++++ Provided data
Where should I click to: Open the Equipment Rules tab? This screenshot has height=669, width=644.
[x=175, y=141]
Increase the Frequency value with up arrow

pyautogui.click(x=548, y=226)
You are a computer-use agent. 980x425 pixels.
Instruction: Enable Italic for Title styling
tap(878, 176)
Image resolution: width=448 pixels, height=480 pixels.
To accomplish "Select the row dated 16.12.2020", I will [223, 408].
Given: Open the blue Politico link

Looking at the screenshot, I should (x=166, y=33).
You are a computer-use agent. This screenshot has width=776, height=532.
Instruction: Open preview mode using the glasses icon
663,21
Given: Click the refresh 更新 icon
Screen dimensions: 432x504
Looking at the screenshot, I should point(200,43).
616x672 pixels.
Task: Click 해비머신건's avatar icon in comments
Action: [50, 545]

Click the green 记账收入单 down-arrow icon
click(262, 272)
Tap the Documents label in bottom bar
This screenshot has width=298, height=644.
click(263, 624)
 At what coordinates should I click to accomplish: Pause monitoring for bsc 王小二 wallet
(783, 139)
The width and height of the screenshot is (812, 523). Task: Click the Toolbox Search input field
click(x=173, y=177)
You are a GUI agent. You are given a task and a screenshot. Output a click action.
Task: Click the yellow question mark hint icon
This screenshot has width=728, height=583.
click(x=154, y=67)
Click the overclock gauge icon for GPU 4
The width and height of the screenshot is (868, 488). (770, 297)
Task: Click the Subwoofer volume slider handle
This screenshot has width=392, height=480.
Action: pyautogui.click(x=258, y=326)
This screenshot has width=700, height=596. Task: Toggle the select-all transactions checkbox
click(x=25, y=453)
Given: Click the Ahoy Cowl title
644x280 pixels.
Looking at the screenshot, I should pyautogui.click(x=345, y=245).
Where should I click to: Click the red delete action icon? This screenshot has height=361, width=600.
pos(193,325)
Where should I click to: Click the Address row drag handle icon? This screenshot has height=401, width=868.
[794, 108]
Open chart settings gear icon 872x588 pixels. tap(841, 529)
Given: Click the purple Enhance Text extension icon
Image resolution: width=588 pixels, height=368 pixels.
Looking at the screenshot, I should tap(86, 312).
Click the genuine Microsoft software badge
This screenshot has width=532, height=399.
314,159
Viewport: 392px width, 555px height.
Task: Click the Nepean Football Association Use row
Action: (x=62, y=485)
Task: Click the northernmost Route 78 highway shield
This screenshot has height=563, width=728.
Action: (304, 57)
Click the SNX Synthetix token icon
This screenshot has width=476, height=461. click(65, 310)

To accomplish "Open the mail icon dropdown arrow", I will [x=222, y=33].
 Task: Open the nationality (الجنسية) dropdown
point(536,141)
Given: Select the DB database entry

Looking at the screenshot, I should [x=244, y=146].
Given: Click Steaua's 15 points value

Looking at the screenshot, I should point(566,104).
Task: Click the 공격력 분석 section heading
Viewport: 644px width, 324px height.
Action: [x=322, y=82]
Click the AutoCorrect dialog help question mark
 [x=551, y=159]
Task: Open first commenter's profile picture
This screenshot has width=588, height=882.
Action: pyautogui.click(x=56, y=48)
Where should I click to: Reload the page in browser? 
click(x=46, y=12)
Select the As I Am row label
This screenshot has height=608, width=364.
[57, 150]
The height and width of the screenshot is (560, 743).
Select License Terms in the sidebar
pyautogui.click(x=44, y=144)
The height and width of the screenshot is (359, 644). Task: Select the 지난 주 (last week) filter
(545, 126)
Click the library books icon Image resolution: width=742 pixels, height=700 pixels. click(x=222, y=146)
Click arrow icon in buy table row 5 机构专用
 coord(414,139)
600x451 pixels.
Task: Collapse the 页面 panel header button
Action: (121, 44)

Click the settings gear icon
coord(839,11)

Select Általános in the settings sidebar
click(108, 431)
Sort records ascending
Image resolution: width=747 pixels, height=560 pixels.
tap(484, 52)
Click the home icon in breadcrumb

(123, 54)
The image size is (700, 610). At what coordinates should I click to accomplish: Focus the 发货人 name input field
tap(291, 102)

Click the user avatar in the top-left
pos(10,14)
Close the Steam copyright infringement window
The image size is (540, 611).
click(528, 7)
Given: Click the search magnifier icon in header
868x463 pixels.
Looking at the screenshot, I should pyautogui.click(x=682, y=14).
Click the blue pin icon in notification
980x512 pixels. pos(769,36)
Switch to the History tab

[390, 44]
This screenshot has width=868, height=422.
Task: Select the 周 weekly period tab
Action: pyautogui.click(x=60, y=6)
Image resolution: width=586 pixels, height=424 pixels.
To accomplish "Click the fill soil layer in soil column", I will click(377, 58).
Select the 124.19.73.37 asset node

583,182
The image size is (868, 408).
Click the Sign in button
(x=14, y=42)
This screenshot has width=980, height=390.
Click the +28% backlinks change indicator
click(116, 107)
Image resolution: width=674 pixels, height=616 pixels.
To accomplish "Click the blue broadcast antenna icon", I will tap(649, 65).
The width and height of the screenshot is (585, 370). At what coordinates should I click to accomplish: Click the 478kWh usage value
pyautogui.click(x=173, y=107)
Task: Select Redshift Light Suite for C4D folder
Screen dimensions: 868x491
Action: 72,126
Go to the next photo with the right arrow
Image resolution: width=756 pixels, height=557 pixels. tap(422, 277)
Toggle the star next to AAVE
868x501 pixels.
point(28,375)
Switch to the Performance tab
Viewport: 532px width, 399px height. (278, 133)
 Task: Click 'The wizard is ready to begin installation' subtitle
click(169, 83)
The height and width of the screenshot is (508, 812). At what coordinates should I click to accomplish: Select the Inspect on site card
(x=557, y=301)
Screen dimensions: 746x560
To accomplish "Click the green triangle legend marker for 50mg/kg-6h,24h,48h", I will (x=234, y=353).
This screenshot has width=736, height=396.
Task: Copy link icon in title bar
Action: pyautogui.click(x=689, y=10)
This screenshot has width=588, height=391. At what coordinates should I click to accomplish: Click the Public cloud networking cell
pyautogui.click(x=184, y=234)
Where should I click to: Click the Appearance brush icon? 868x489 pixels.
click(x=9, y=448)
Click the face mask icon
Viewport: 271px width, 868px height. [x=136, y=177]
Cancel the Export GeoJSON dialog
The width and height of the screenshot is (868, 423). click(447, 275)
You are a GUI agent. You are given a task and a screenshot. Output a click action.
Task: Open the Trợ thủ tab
++++++++
Activity => Could you return the lines in the entries above that contain "agent"?

Exercise response =>
You are a computer-use agent. 980x425 pixels.
You are a computer-use agent. This screenshot has width=776, height=532.
You are a GUI agent. You are given a task and a screenshot. Output a click action.
You are a GUI agent. You are given a task and a screenshot. Output a click action.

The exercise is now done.